Жили мы бедно, частный сектор, печка (потом в начале 80-х провели газ), никаких удобств, воду приходилось носить из колонки, отец младший научный сотрудник, мама – учитель в муз. школе. Но при этом он всегда носил костюмы, роскошные плащи и шляпы, а мама была ужасной модницей (я тайком листал  журналы «Урода» («Красота») с полуголыми тетками). Отец любил выражение «спартанское воспитание», еще любил говорить «в высшей степени» и «на чОрта оно мне нужно!». Как-то в классе седьмом классуха по кличке «Кнопка» пришла к нам домой отчитать родителей за мое безобразное поведение. Отец встретил ее в семейных трусах (была весна, а он очень любил загорать), выйдя из дома в сад. Не специально, так получилось. Александра Иосифовна спешно ретировалась и на меня старалась больше не обращать внимания. Да, когда я был в классе шестом, батя сказал: «Всё, больше я его (моим) воспитанием не занимаюсь. Его ждет тюрьма!» Таки да, в своё время в тюрьме на Холодной Горе я побывал и не раз, но как следователь, а не как сиделец, слава Богу!

В детстве самым большим развлечением было кино. Мы жили от знаменитого ДК имени Стаханова /воспетого Лимоновым/ (он же клуб завода «Серп и Молот») в двух автобусных остановках. Часто ходили на дневные сеансы. Меня засылали первым за билетами, и я бежал быстрее ветра, сжимая в потной руке мелочь. Луи де Фюнес, Бельмондо, Жан Маре, Гойко Митич и даже Грегори Пек («Золото МакКены», да, где голая индианка, ух !!!) - все они раскрашивали серые будни в яркие, необычные цвета. Потом на уроках я усиленно рисовал индейцев и ковбойцев, прямо в тетрадях, на последних страницах. Ольга Михайловна Черницкая безжалостно лепила мне «двойки». Но и посылала в магазин «на горе» за хлебом. Хулагану доверия было больше, чем ботану!)

Папа любил французское кино, «Частный детектив», «Коко». Я до сих пор боготворю Бельмондо и очень жалею, что не пошел на встречу с ним в Харькове.
В конце жизни отец написал книгу «Эхо войны» о выдающихся героях Великой отечественной, о воинах-харьковчанах, о Шульженко, о космонавте Бондаренко. Я помог издать книгу и почти весь тираж её был подарен ветеранам от  имени Партии  регионов на 9 Мая, кажется году в 2010. У кого есть – отзовитесь! Батя бурчал – надо было всё продать (у него потом купили экземпляров 60 купянские власти для своих ветеранов). «Регионы» не дали ничего, даже простого набора из гречки. Но я считаю, что всё было сделано правильно – книги попали в нужные руки, а это самое главное.
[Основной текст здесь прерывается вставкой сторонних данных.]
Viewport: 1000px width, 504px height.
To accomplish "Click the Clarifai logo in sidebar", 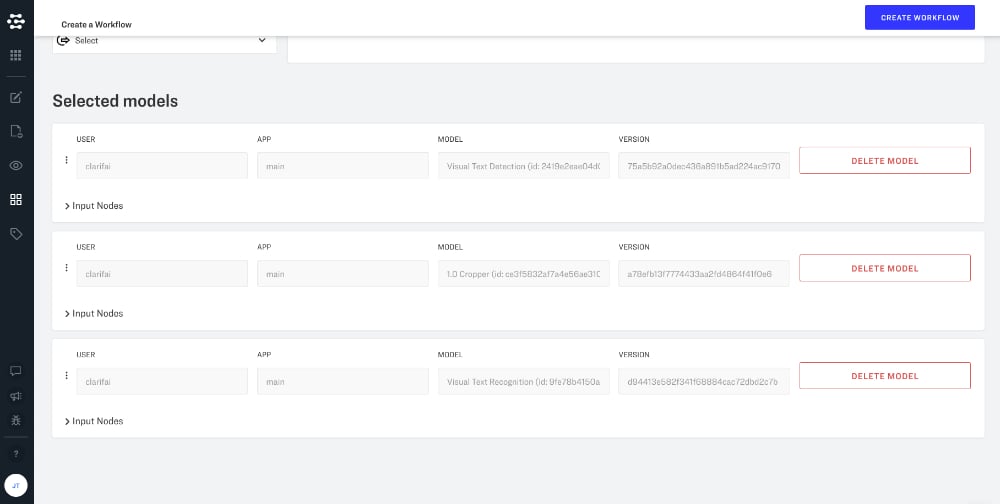I will click(x=16, y=20).
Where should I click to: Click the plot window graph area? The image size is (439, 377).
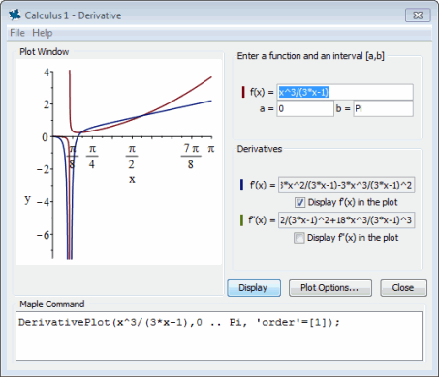pos(119,162)
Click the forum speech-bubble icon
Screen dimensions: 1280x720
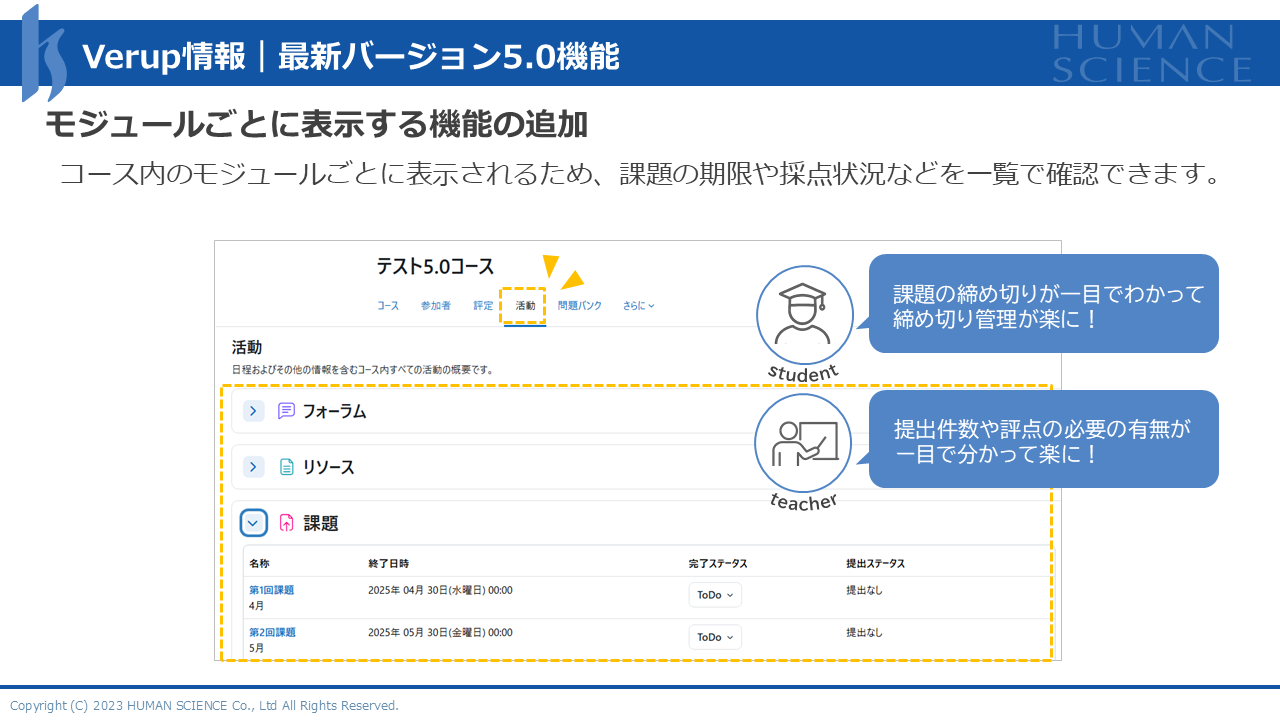(286, 411)
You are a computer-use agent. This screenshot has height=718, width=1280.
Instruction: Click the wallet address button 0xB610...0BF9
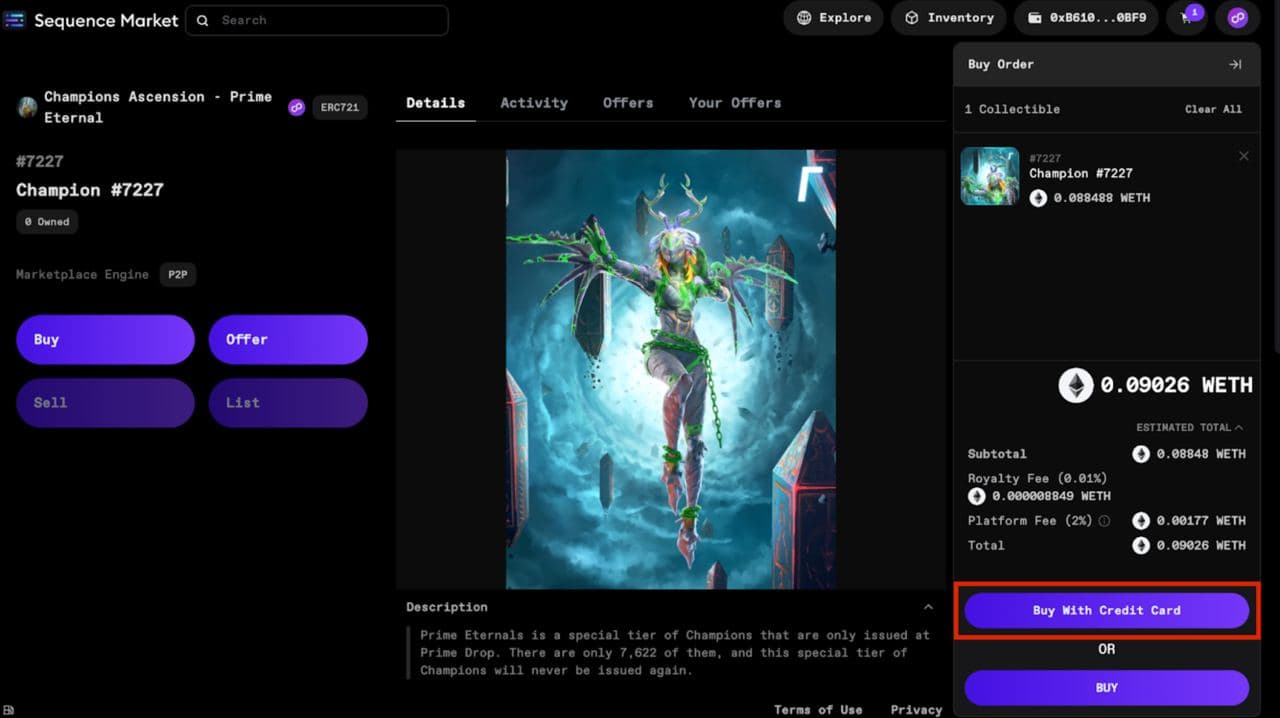(1086, 17)
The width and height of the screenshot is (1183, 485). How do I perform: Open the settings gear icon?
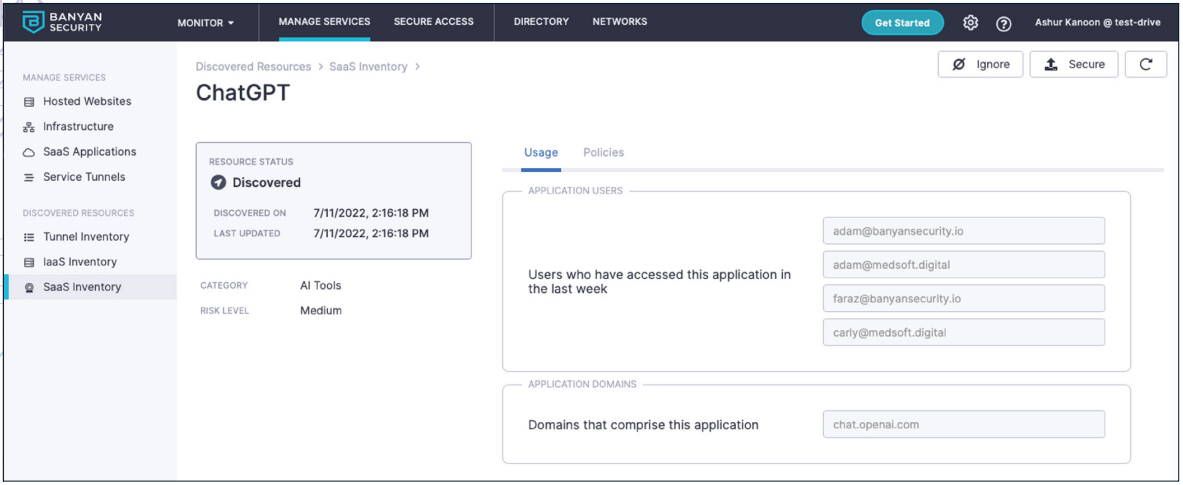point(971,23)
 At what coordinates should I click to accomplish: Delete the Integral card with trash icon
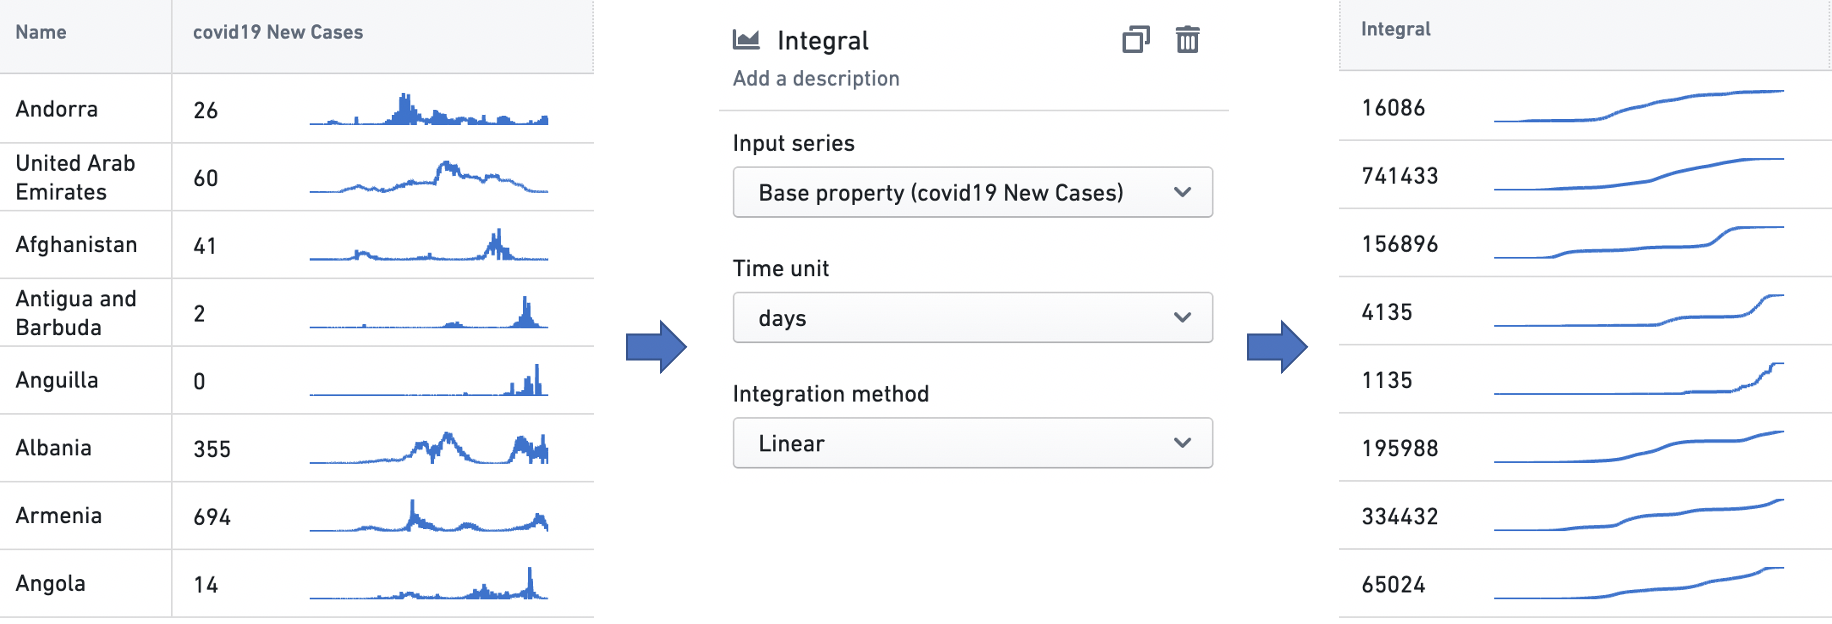pyautogui.click(x=1187, y=40)
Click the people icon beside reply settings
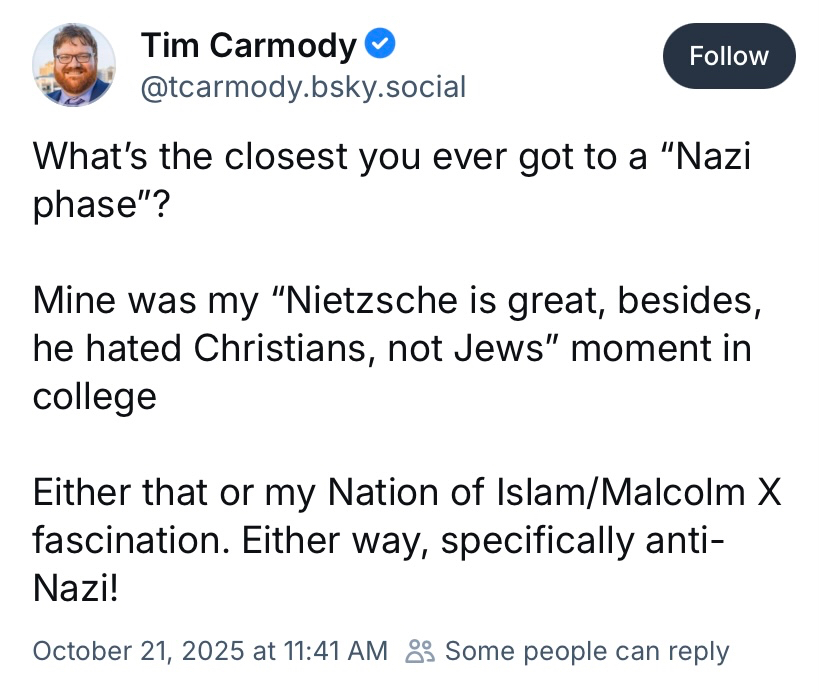Image resolution: width=819 pixels, height=691 pixels. pos(420,651)
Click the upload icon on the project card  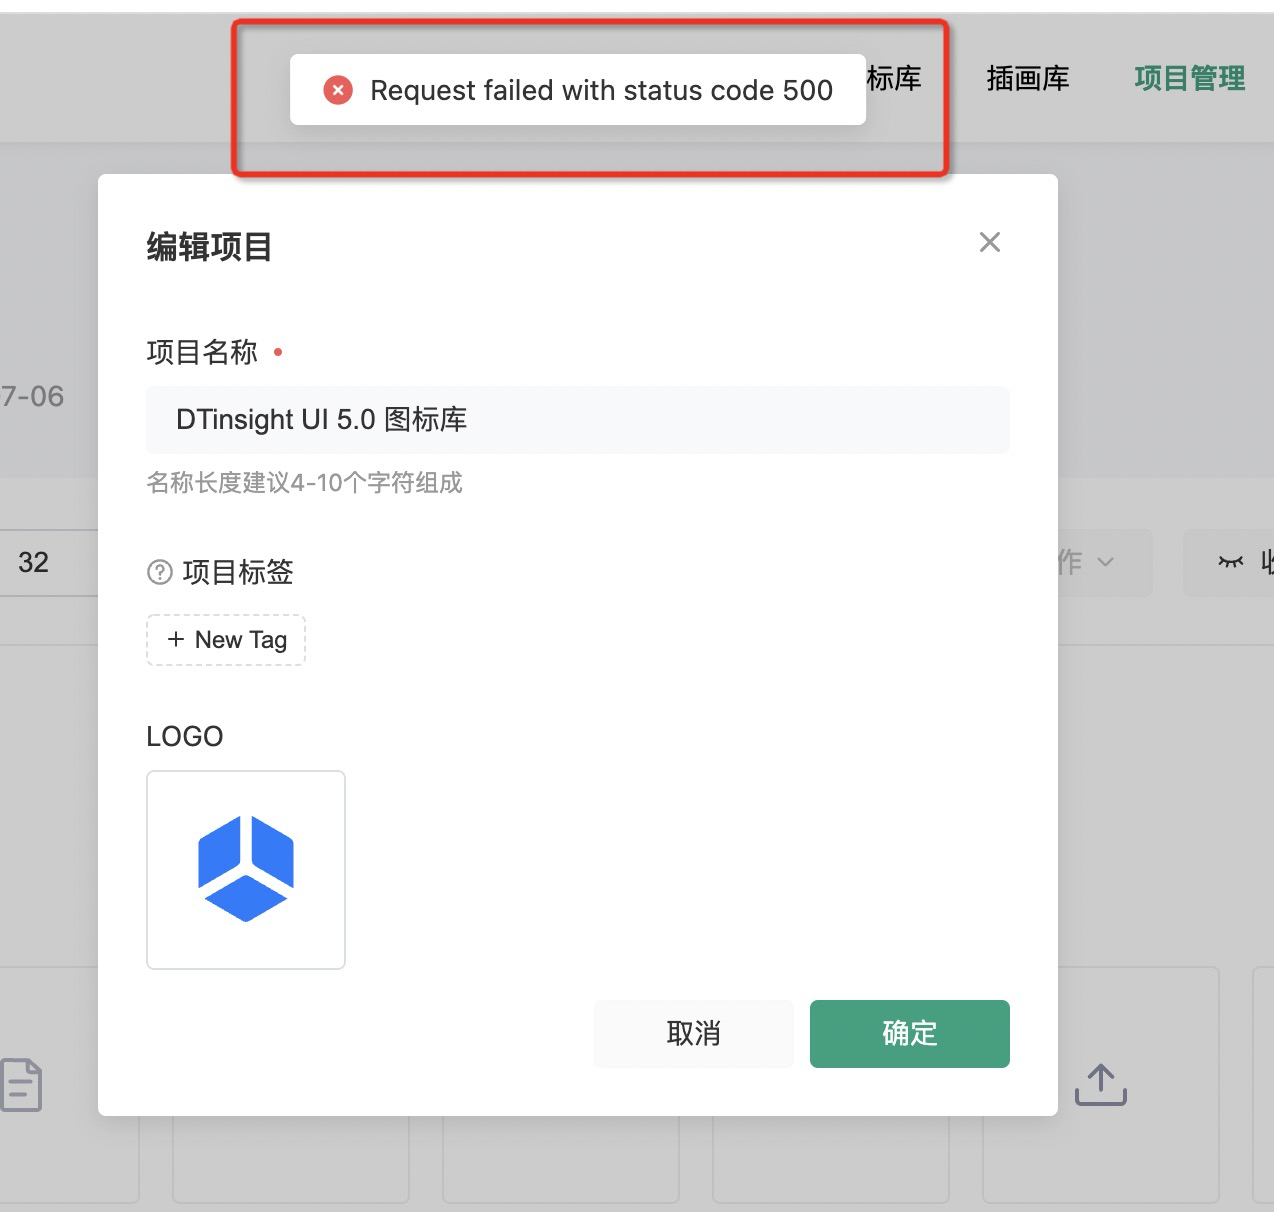point(1100,1084)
Часто вспоминаю, как секретарь газеты «Слово ветерана» (по словам сестры, посетившей редакцию) отреагировала на смерть отца.
«Ю-ю-ра…!» - полушёпотом воскликнула она. У меня сразу слезы появляются, и мороз идет по коже. Я вижу её огромные повлажневшие глаза, слышу её вскрик. И отца вижу. Он для меня живой, стоит на своем берегу и улыбается.